# Exercise aim
Scan the entries below for the word "will". Copy each line that has it.

'''

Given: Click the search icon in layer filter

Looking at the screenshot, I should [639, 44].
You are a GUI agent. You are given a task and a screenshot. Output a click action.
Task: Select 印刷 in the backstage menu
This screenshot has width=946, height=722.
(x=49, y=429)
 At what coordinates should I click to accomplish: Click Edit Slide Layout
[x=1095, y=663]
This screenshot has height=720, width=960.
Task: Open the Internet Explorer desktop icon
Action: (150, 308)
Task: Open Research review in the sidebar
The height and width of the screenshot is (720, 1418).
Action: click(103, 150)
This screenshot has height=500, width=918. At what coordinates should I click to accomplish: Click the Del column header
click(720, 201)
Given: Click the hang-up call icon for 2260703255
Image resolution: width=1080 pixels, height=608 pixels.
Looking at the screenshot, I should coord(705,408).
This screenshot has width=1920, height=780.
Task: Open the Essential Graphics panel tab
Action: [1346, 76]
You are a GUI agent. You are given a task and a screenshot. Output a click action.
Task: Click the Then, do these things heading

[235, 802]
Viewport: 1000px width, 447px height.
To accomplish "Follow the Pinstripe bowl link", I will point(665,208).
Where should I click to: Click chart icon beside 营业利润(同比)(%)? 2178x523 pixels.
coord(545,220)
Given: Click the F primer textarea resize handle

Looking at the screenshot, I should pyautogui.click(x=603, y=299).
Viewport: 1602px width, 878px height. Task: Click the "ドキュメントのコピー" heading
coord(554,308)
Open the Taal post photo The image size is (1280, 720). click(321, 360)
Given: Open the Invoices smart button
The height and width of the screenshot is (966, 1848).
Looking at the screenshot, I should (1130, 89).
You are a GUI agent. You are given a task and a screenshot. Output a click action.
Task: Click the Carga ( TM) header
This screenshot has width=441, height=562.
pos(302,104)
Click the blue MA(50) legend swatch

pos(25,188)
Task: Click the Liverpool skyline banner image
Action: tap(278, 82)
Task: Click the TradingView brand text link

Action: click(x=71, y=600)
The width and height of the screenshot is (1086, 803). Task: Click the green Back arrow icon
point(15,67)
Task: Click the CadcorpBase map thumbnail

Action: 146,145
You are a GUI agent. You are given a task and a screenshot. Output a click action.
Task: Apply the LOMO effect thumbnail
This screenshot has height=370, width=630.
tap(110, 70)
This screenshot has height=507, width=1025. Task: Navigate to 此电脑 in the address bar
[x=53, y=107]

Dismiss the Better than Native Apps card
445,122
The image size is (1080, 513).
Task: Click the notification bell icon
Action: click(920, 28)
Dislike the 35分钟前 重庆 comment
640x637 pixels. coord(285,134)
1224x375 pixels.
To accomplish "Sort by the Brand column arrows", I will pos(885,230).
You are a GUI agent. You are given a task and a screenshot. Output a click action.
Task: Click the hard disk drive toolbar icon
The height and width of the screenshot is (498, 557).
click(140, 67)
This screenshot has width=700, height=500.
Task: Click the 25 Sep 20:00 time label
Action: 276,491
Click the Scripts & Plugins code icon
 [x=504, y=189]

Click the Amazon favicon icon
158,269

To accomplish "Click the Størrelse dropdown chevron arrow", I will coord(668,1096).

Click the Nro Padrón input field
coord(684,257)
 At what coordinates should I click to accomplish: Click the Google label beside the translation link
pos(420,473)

'''

# Your solution
To accomplish "Follow the Pinstripe bowl link", I will point(665,208).
To accomplish "Sort by the Brand column arrows", I will pos(885,230).
To accomplish "Click the Størrelse dropdown chevron arrow", I will coord(668,1096).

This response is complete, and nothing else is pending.